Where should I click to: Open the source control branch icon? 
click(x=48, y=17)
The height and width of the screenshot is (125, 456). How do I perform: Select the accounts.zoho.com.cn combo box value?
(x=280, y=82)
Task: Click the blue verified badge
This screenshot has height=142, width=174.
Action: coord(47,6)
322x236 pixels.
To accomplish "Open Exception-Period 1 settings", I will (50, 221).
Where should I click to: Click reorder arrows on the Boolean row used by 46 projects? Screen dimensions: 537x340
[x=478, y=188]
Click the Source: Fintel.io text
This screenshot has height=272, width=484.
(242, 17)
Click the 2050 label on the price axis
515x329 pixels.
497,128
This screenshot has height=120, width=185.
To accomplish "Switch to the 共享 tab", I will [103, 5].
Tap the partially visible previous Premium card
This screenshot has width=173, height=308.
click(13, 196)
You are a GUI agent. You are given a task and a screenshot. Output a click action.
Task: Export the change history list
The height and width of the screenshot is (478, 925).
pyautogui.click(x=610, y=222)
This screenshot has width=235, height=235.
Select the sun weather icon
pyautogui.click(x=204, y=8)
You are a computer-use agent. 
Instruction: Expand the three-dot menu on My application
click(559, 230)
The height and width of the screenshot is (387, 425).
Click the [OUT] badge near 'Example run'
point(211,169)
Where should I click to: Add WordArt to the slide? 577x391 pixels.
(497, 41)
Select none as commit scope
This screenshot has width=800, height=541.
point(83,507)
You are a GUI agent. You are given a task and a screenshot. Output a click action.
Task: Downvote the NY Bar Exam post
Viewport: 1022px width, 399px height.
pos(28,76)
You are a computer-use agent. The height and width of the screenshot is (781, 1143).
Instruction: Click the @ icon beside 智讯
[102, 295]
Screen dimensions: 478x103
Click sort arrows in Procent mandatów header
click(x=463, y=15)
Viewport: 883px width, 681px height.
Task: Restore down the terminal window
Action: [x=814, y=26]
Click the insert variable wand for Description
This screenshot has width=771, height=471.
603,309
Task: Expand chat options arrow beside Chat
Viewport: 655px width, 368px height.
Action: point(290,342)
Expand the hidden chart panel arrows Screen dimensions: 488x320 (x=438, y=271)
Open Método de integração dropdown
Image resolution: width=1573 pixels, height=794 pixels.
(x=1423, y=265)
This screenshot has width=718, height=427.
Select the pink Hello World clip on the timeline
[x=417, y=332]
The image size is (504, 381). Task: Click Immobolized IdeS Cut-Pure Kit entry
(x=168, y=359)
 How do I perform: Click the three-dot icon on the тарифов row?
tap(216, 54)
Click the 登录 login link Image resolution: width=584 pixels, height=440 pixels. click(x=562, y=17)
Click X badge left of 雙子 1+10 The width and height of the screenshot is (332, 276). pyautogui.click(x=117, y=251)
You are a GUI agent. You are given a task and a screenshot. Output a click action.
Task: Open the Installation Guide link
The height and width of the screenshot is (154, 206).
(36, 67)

What is expected:
Beginning at the top of the records above, transcribe each line exactly up to and including the line that holds "The height and width of the screenshot is (387, 425).".

Result:
Where should I click to: Open the source control branch icon? 
click(x=48, y=17)
The height and width of the screenshot is (125, 456). How do I perform: Select the accounts.zoho.com.cn combo box value?
(x=280, y=82)
Task: Click the blue verified badge
This screenshot has height=142, width=174.
Action: coord(47,6)
322x236 pixels.
To accomplish "Open Exception-Period 1 settings", I will (50, 221).
Where should I click to: Click reorder arrows on the Boolean row used by 46 projects? Screen dimensions: 537x340
[x=478, y=188]
Click the Source: Fintel.io text
This screenshot has height=272, width=484.
(242, 17)
Click the 2050 label on the price axis
515x329 pixels.
497,128
This screenshot has height=120, width=185.
To accomplish "Switch to the 共享 tab", I will [103, 5].
Tap the partially visible previous Premium card
This screenshot has width=173, height=308.
click(13, 196)
You are a GUI agent. You are given a task and a screenshot. Output a click action.
Task: Export the change history list
The height and width of the screenshot is (478, 925).
pyautogui.click(x=610, y=222)
This screenshot has width=235, height=235.
Select the sun weather icon
pyautogui.click(x=204, y=8)
You are a computer-use agent. 
Instruction: Expand the three-dot menu on My application
click(559, 230)
The height and width of the screenshot is (387, 425).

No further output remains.